Armatix announced, once again, that it would be releasing their
vaporware IP1 “smart gun” to the market next year. Some time. But for real. This time. We’d tried to plunk down the cash the last time the IP1 was supposedly available, trying to get our hands on one. We wanted to see what it would take to break it, to determine if it was reliable and secure enough to bet your life on should things go bad.
Thanks to an article from WIRED it looks like one security researcher has done the legwork for us. The researcher — who goes by the nom de guerre “Plore” — found a couple of different ways to circumvent all of the so-called smart gun’s “security” features.
Armatix’s claim to fame: the gun will only fire when the correct watch is worn near the firearm. As I predicted to Robert and Dan way back when, a simple frequency generator is all it would take to jam the signal between the watch and the handgun rendering it inoperable.
In other words, your attacker can flip a switch, leaving you completely defenseless for about $30 on eBay (including shipping from China).
If remotely disabling the gun isn’t bad enough, it’s even cheaper to make ut fire without the watch being present.
When the watch isn’t in the vicinity a metallic block moves into place preventing the firing pin from moving, thus disabling the firearm. When the watch comes into close proximity to the IP1, a small motor moves that pin out of the way, allowing it to go bang.
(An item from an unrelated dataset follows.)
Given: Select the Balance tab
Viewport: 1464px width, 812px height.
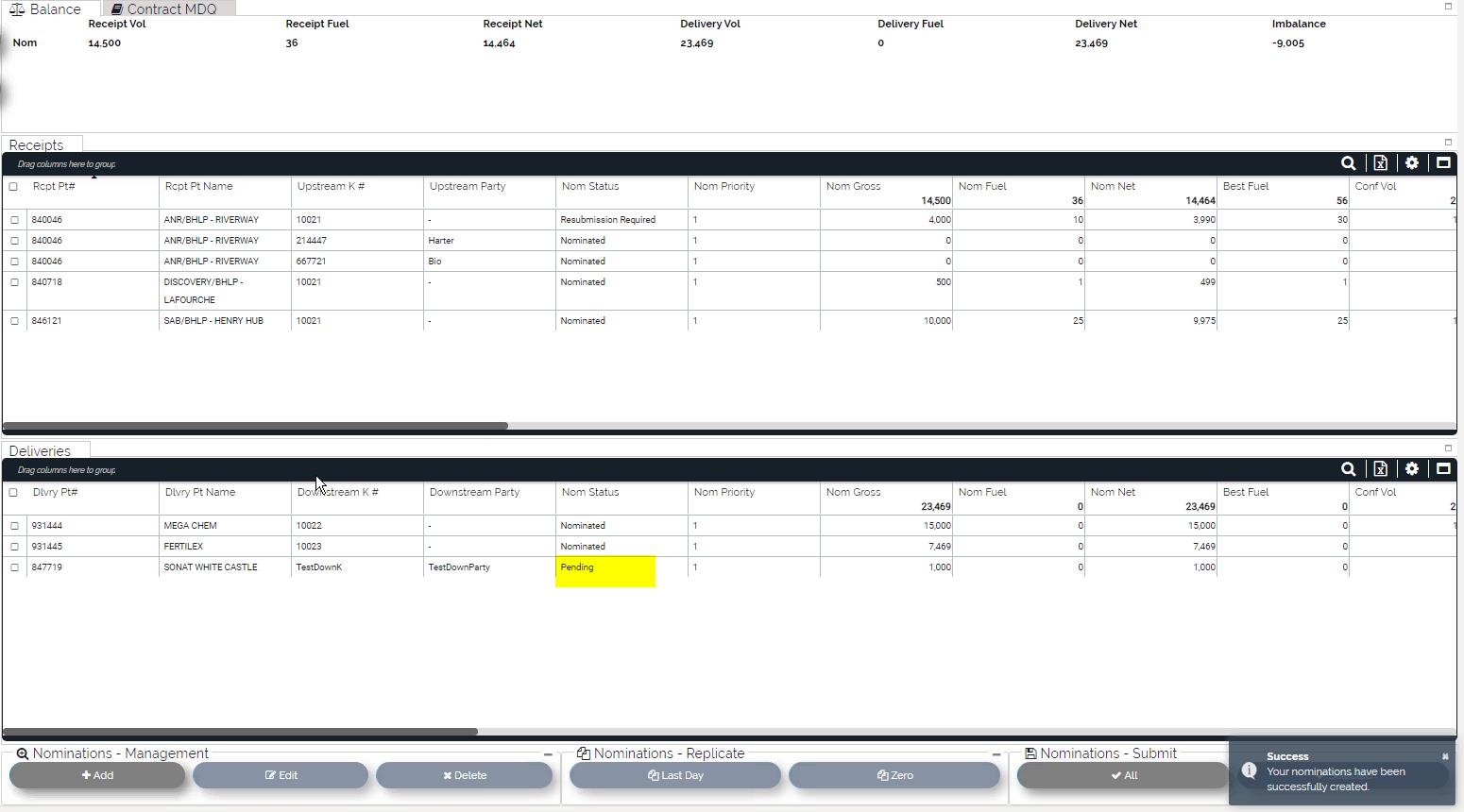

It’s a simple solution, but there’s one problem: the firing pin block is made of a magnetic metal. Placing a $15 magnet against the side of the gun is enough to override the block and enable the gun.
But wait! There’s more! There’s also a range extending hack.
A repeater system can enable the gun to function even when the watch isn’t physically located near the handgun. That’s cool and all, but when you can just grab a couple magnets and achieve the same result, why bother with remote electronics?
Still unanswered: questions about the IP1’s reliability.
Can the handgun and its electronics stand up to the jarring of thousands of rounds sent down the pipe? What about water resistance? Will it still function if dropped a couple times or otherwise lightly damaged?
We just don’t know. And given the fact that the New Jersey poison pill law is still very much in place, we’re not likely to get the chance to find out any time soon, no matter what Armatix’s PR flacks say.
I’d love to see a properly functioning, secure, and reliable smart gun. If someone wants to buy one, I say let the market decide (as long as they’re not mandated – anywhere). But until we see verifiable proof of such a product, I’m not going to trust my life to something just because someone calls it a “smart gun.”